Article paru dans Pouvoir ouvrier, n° 39, avril 1962, p. 3-4

En France, dans la presse, dans les conversations, l’Algérie c’est le problème de l’OAS, c’est la condamnation de Jouhaud, c’est le tableau de chasse de Godot, c’est les péripéties du commando Gardes, c’est le plan de guerre de Salan. On dirait qu’il n’y a plus d’Algériens en Algérie, en tout cas pas plus qu’il y a huit ans. Alors que le seul problème algérien a toujours été, reste et sera plus que jamais celui-ci : que veulent faire de leur pays les paysans, les ouvriers, les jeunes qui ont participé à la résistance et à la guerre de libération, quelle révolution veulent-ils ? sur quoi débouchent ces sept ans et demi de lutte ?

L’impassibilité actuelle des masses algériennes, malgré les provocations de l’OAS, ne doit pas nous tromper : elle est le contraire du découragement. On a peine à croire que les sacrifices extraordinaires consentis par toute la population (1) aient trouvé dans les accords d’Evian leur apaisement. En fait, le compromis passé entre le FLN et De Gaulle porte exclusivement sur les conditions dans lesquelles la France va se dégager progressivement de l’Algérie ; mais il ne contient aucune préfiguration de ce que sera la société algérienne indépendante.

C’est cette question qui occupe l’avenir immédiat des Algériens.
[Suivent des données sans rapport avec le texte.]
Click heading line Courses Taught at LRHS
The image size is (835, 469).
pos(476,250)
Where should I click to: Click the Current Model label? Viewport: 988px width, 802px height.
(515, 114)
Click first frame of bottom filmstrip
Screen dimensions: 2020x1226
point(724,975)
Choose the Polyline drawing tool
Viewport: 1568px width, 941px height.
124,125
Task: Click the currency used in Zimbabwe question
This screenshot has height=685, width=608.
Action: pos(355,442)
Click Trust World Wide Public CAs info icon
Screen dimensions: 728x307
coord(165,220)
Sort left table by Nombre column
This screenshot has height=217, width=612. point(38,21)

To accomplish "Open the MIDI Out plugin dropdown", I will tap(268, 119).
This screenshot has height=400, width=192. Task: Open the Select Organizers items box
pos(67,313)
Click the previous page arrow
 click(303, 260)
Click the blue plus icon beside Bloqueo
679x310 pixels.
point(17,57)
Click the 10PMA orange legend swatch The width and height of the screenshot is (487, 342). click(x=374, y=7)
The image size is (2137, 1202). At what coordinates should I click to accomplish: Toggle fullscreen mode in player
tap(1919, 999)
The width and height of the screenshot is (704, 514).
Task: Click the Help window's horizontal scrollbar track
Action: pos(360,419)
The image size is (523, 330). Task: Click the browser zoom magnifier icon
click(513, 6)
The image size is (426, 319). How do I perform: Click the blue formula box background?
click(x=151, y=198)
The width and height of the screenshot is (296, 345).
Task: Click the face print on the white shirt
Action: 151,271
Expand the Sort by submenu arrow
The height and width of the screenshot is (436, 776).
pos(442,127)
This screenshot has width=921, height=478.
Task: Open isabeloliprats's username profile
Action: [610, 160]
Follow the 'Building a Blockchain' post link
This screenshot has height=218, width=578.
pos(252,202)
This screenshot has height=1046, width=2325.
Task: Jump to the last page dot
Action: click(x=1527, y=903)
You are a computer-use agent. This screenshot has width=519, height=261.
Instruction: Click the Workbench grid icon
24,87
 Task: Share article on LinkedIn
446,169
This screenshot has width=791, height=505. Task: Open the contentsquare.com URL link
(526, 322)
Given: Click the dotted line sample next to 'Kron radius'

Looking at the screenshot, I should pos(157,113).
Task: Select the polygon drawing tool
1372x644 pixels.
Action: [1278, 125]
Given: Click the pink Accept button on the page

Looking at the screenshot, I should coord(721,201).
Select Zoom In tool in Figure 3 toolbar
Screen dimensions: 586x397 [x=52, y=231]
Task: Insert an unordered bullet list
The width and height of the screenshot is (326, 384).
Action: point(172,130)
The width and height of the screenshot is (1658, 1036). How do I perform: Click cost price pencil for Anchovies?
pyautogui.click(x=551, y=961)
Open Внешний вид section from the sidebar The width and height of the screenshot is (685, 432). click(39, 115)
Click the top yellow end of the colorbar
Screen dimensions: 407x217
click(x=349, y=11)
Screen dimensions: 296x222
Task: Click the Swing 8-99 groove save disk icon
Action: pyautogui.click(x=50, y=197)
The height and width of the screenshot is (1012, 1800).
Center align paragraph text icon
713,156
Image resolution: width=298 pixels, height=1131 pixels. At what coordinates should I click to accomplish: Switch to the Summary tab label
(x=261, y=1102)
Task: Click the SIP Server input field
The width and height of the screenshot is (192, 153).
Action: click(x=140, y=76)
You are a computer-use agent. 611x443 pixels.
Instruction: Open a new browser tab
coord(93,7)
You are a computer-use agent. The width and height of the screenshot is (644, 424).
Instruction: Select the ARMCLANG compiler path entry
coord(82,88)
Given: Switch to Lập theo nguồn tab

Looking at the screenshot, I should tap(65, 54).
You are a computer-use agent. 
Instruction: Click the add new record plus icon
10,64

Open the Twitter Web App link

Ils ne peuvent pas ne pas se la poser, elle va du reste leur être posée explicitement d’abord lors du référendum d’autodétermination, ensuite au moment des élections à la Constituante algérienne, dont la tâche sera justement de donner forme à la société dans son ensemble.

On peut s’attendre à ce que des divergences apparaissent à ce sujet. Elles existent déjà, mais elles sont restées voilées au cours de la lutte de libération, et elles ne s’exprimeront pas complètement tant que l’indépendance n’aura pas été formellement proclamée. Il serait donc prématuré de vouloir les définir, de mettre des noms dessus. En revanche, ce qui ne fait pas de doute, ce sont les trois faits suivants, qui seront déterminants dans le proche avenir :

– 80 % des Algériens sont des. paysans ;

– 50 % des Algériens moins de 20 ans ;

– un demi-million d’ex-paysans est cassé en France (en moyenne pendant deux ans) dans les ateliers, les mines, les chantiers, et y a donc fait l’expérience de l’exploitation industrielle « moderne » et de la lutte de classes ; il grossit le nombre, relativement faible, des ouvriers qui travaillent en Algérie même (300.000 environ).

La moitié de la paysannerie est pratiquement sans terre ; le reste possède des lopins minuscules ou reçoit des salaires agricoles de famine. La masse des chômeurs est impressionnante, surtout après la guerre. Ce sont ces paysans surexploités qui ont fourni à la révolution sa base, ses troupes inépuisables dans les maquis, ses abris dans les villages et les bidonvilles. Pour eux, indépendance veut dire révolution agraire. Il est probable que dans leur majorité, ils ne pensent pas à un partage des terres et à une redistribution des parcelles : la petite propriété ne peut pas nourrir la masse paysanne, qui le sait bien. Le contenu de la révolution agraire, c’est donc, après l’expropriation des grands propriétaires, au moins l’organisation de coopératives, au plus une collectivisation du sol. C’est autour de ces solutions que des divergences se feront jour. Le succès de telle ou telle orientation ne sera pas indépendant de la solution donnée au problème, plus vaste et en un sens plus décisif, de l’industrialisation.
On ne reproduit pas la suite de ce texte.